The Court of Appeal made the following points that every employer should commit to memory (or at least have readily available):
- The basic principle in awarding damages for wrongful dismissal is that the terminated employee is entitled to compensation for all losses arising from the employer's breach of contract in failing to give proper notice. The damages award should place the employee in the same financial position he or she would have been in had such notice been given;
- In determining damages for wrongful dismissal, the default for most courts is to include all of the compensation and benefits that the employee would have earned during the notice period;
- This is not absolute. Where a bonus plan exists, its terms are generally important in determining whether a bonus should or should not be included in wrongful dismissal damages. As the Court of Appeal stated:
“…. the plan may contain eligibility criteria and establish a formula for the calculation of the bonus. And, as here, the plan may contain limitations on or conditions for the payment of the bonus. To the extent that there are limitations, the question may arise as to whether they were brought to the attention of the affected employees, and formed part of their contract of employment.”
But what is the proper approach in these case? The Court referred with approval to its earlier decision in Taggart v. Canada Life Assurance Company, 2006 CanLII 53345 (ON CA) (which dealt with damages for loss of a pension during the common law period of reasonable notice) as setting out the correct approach when looking at “active service”:
Assuming that the pension plans can be read as requiring active service as a prerequisite for the accrual of pension benefits, I find unpersuasive the argument that this precludes damages as compensation for lost pension benefits. This argument, it seems to me, ignores the legal nature of the respondent’s claim. The claim is not … for the [benefits] themselves. Rather, it is for common law contract damages as compensation for the [benefits] the [employee] would have earned had the [employer] not breached the contract of employment. The [employee] had the contractual right to work and to be paid his salary and receive benefits throughout the entire … notice period.
Total compensation is the rule. What would the employee have received during the common law period of reasonable notice had he or she continued to work through that period and not been terminated summarily, without notice?
Once you answer that, then you look at the plan documents and determine whether they unequivocally (and legally) provide an exception to the rule.
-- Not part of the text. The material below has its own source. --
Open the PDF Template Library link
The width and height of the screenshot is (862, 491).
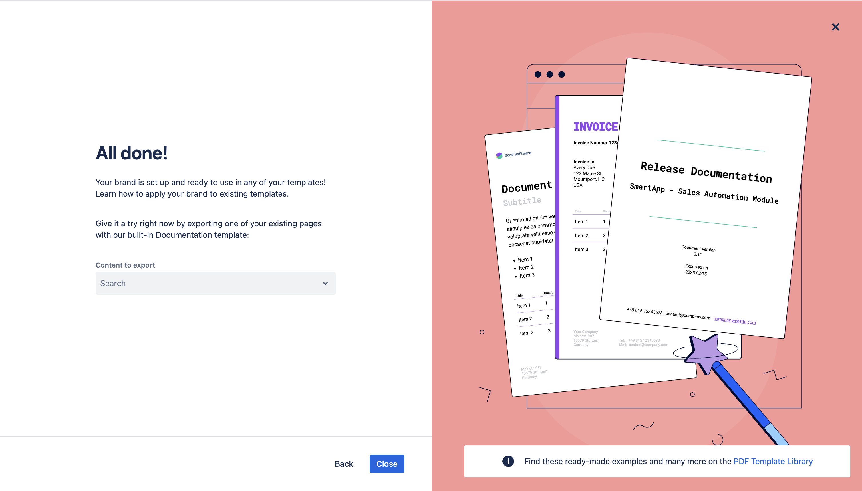[x=773, y=461]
In other words, as the Court said in Taggart, is there something “in the language of the ... contract between the parties that takes away or limits that common law right.”
In Taggart, the Court held that a provision in the plan requiring"active service" as a prerequisite for the accrual of pension benefits did not constitute such a limitation on the common law right to damages for the loss of pension through the common law notice period.
Other cases from the Court of Appeal have reached similar conclusions, for example, Schumacher v. Toronto-Dominion Bank, 1999 CanLII 3727 (ON CA) and Bernier v. Nygard International Partnership, 2013 ONCA 780 (CanLII). Lin v. Ontario Teachers' Pension Plan, 2016 ONCA 619 (CanLII), discussed above takes a similar approach. An even more recent case to consider the matter is Bain v UBS, 2016 ONSC 5362 (CanLII)
Although the Court of Appeal does not foreclose an employer and employee agreeing to a bonus plan that limits the employees’ common law right to have bonus compensation included in wrongful dismissal damages, the Court does make it clear that they must do so expressly and clearly.
These are tough cases for employers (and perhaps the results are surprising…. “doesn’t active employment mean that the employee must be employed to receive the payment?” the answer, according to these cases, provides no comfort to employers).